Leave the pictures out and reproduce, exactly, the lines from the one with "Task: Open the" through the end of the entries below.
START Exercise materials
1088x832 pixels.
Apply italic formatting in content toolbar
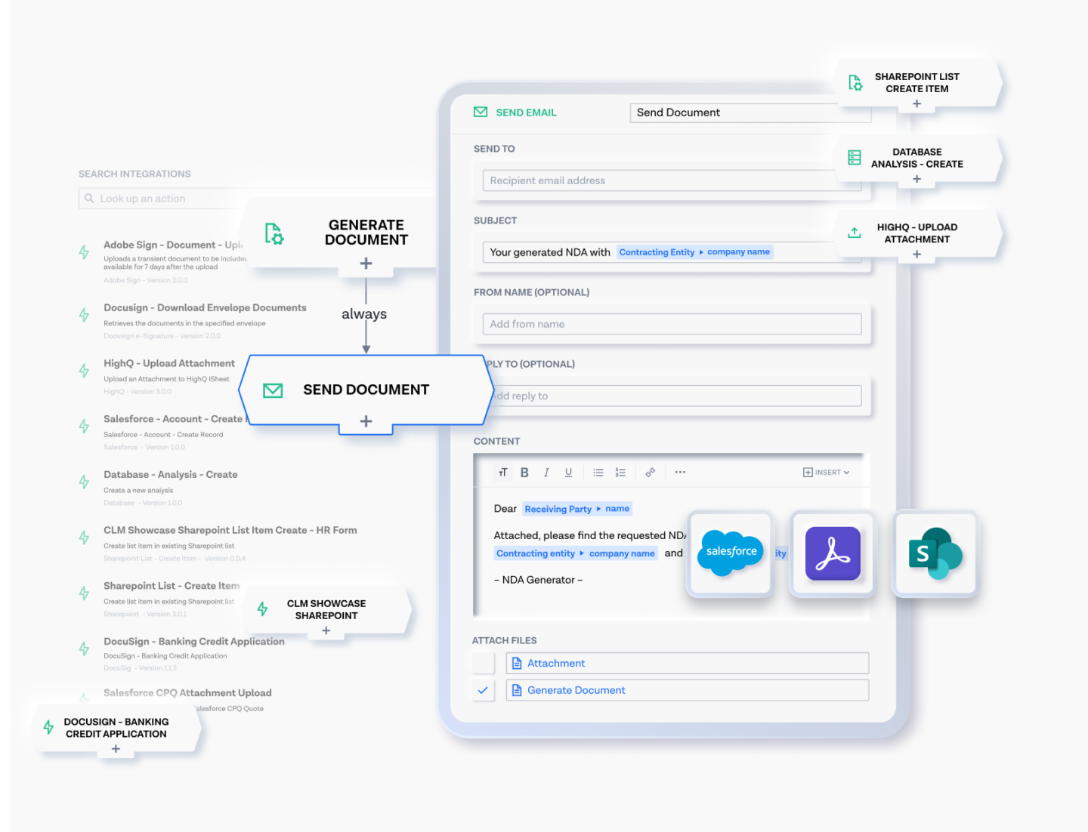tap(546, 472)
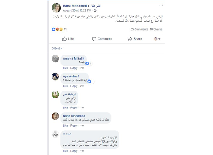Screen dimensions: 213x155
Task: Click the public globe privacy icon
Action: pos(95,10)
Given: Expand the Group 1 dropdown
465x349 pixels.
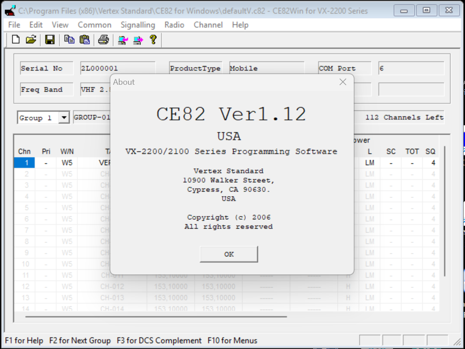Looking at the screenshot, I should coord(64,118).
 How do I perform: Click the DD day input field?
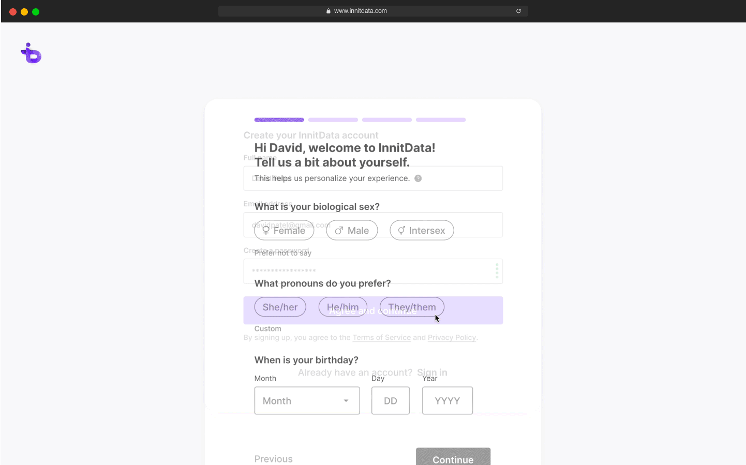click(x=390, y=401)
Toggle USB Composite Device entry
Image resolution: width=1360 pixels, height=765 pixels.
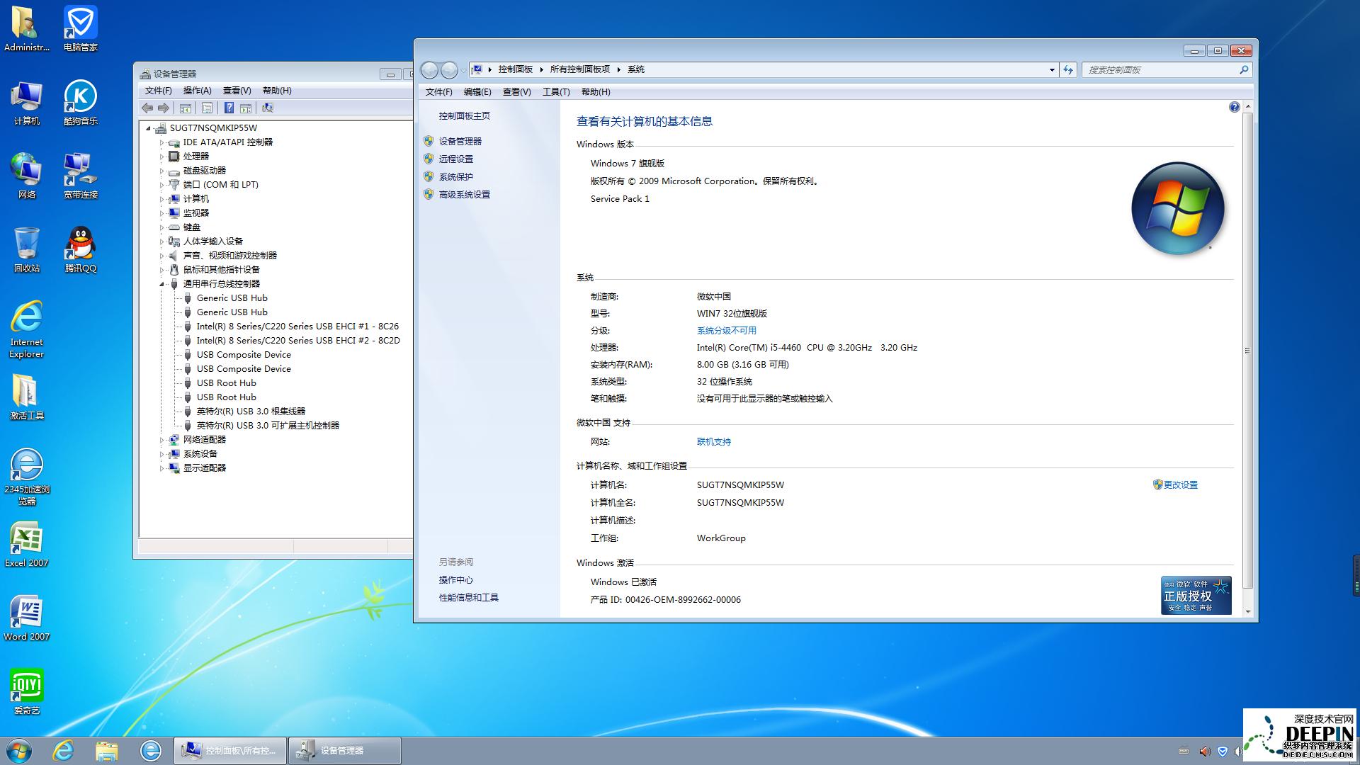point(242,354)
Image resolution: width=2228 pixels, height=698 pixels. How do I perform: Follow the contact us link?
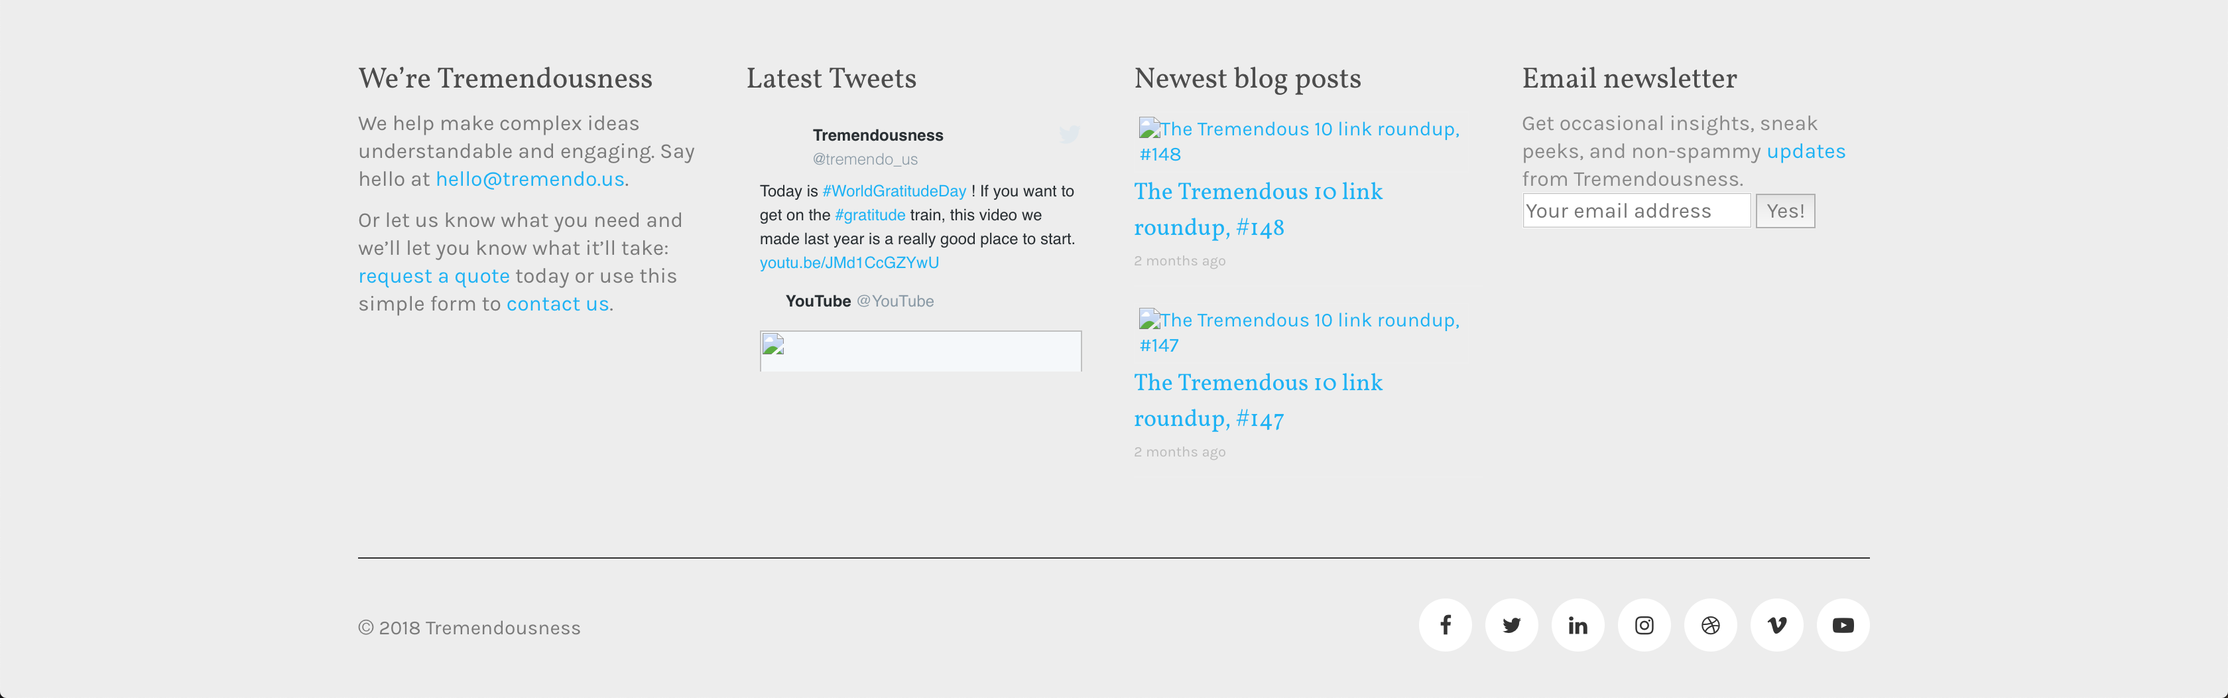[557, 304]
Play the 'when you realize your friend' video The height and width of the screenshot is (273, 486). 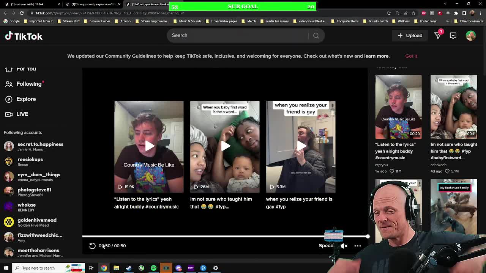pyautogui.click(x=301, y=146)
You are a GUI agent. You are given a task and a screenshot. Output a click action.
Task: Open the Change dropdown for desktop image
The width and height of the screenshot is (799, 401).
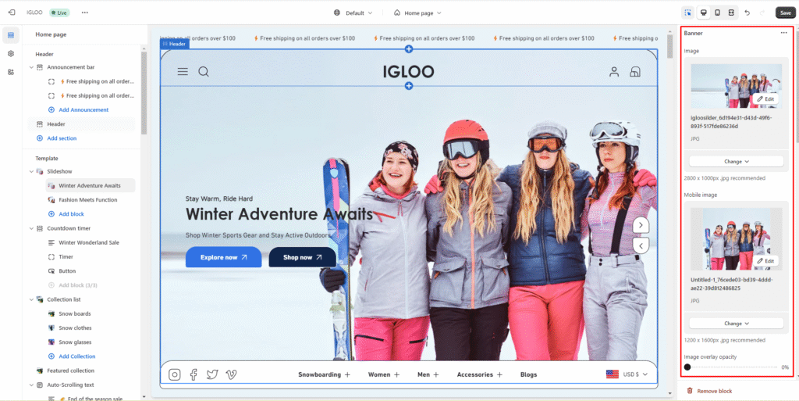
END Exercise materials
### Exercise result
Task: Open the Change dropdown for desktop image
The width and height of the screenshot is (799, 401).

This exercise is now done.